Entries provided -
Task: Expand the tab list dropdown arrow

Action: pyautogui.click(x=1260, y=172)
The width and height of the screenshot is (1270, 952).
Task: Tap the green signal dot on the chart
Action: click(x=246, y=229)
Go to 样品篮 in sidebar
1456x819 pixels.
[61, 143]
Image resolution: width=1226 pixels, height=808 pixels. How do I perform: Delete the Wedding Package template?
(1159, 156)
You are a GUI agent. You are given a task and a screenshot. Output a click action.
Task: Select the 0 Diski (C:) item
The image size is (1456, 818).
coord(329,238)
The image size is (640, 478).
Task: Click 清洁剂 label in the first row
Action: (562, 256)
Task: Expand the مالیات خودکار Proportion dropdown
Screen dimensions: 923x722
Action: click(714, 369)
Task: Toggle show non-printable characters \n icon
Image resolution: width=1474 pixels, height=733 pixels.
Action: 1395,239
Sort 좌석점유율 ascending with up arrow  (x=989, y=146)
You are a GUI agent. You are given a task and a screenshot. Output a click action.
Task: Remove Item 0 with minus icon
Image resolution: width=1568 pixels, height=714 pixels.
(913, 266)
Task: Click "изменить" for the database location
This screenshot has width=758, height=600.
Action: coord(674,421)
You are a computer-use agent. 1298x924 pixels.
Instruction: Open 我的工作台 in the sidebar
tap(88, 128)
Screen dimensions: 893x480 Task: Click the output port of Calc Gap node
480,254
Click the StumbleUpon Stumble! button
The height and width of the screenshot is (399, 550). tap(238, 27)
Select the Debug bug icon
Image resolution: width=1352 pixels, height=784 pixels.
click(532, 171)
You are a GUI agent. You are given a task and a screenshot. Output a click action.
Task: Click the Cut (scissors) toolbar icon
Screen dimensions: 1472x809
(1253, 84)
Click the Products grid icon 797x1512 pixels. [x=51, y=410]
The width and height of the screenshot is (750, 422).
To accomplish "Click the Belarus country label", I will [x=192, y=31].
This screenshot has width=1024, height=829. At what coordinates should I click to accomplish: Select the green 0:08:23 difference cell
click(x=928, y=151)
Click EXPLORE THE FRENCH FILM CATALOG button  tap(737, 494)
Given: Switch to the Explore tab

Task prompt - Your task is to repeat the entries exactly.

Output of the task -
Task: Expand the tab list dropdown arrow

Action: pyautogui.click(x=1260, y=172)
The width and height of the screenshot is (1270, 952).
Task: Tap the green signal dot on the chart
Action: click(x=246, y=229)
Go to 样品篮 in sidebar
1456x819 pixels.
[61, 143]
Image resolution: width=1226 pixels, height=808 pixels. How do I perform: Delete the Wedding Package template?
(1159, 156)
You are a GUI agent. You are given a task and a screenshot. Output a click action.
Task: Select the 0 Diski (C:) item
The image size is (1456, 818).
coord(329,238)
The image size is (640, 478).
Task: Click 清洁剂 label in the first row
Action: (562, 256)
Task: Expand the مالیات خودکار Proportion dropdown
Screen dimensions: 923x722
Action: click(714, 369)
Task: Toggle show non-printable characters \n icon
Image resolution: width=1474 pixels, height=733 pixels.
Action: 1395,239
Sort 좌석점유율 ascending with up arrow  (x=989, y=146)
You are a GUI agent. You are given a task and a screenshot. Output a click action.
Task: Remove Item 0 with minus icon
Image resolution: width=1568 pixels, height=714 pixels.
(913, 266)
Task: Click "изменить" for the database location
This screenshot has width=758, height=600.
Action: coord(674,421)
You are a computer-use agent. 1298x924 pixels.
Instruction: Open 我的工作台 in the sidebar
tap(88, 128)
Screen dimensions: 893x480 Task: Click the output port of Calc Gap node
480,254
Click the StumbleUpon Stumble! button
The height and width of the screenshot is (399, 550). tap(238, 27)
Select the Debug bug icon
Image resolution: width=1352 pixels, height=784 pixels.
click(532, 171)
You are a GUI agent. You are given a task and a screenshot. Output a click action.
Task: Click the Cut (scissors) toolbar icon
Screen dimensions: 1472x809
(1253, 84)
Click the Products grid icon 797x1512 pixels. [x=51, y=410]
The width and height of the screenshot is (750, 422).
To accomplish "Click the Belarus country label", I will [x=192, y=31].
This screenshot has width=1024, height=829. At what coordinates should I click to accomplish: Select the green 0:08:23 difference cell
click(x=928, y=151)
Click EXPLORE THE FRENCH FILM CATALOG button  tap(737, 494)
Given: Switch to the Explore tab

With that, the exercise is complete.